Excitons in cuprous oxide appear in the absorption spectrum as a hydrogen-like series with modified masses due to the different effective electron and hole masses of carriers in solids as well as due to the larger dielectric permittivity. Hence, binding energies of almost 100 meV are common. As the exciton Bohr radius scales as the principal quantum number n², expected Bohr radii for n=25 are in the µm-range, which is enormous for a single quantum object. Starting from such a system, one can now demonstrate schemes that harness light-exciton interaction of these giant Rydberg excitons, study Rydberg-Rydberg interactions, and, as cuprous oxide is a semiconductor, integrate it in a solid-state system.
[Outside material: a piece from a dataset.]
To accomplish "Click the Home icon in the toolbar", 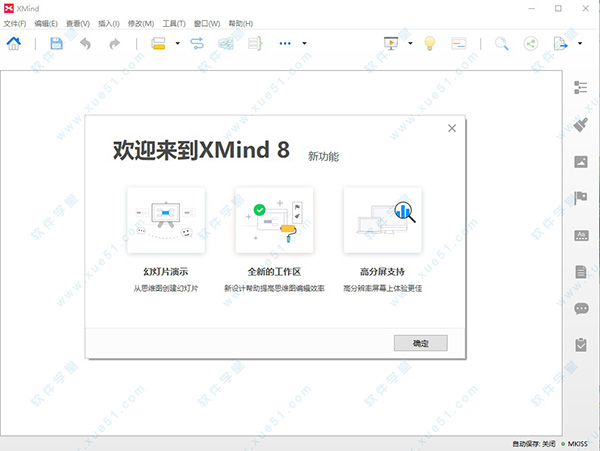I will click(14, 44).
The aim of this project is to implement integrated and scalable solid state quantum devices based on the interaction of Rydberg atoms in cuprous oxide. In a first step, we want to establish schemes to quantitatively determine and modify the Rydberg exciton interaction by using spatially resolved pump-probe scheme, applying electric fields on electrode grids on the crystal, and by applying magnetic fields. In a second step, we want to investigate whether coupling to single excitons is possible. Therefore, we use high-quality fiber cavities to couple Rydberg excitons to cavity modes. We furthermore use samples with high-quality printed microlenses and an angle-resolved scanner scheme as well as their combination with fibers with multiple single-mode cores to address different spatially neighboring Rydberg excitons. This way, we establish an integrated and scalable system to let two or more neighboring Rydberg excitons interact.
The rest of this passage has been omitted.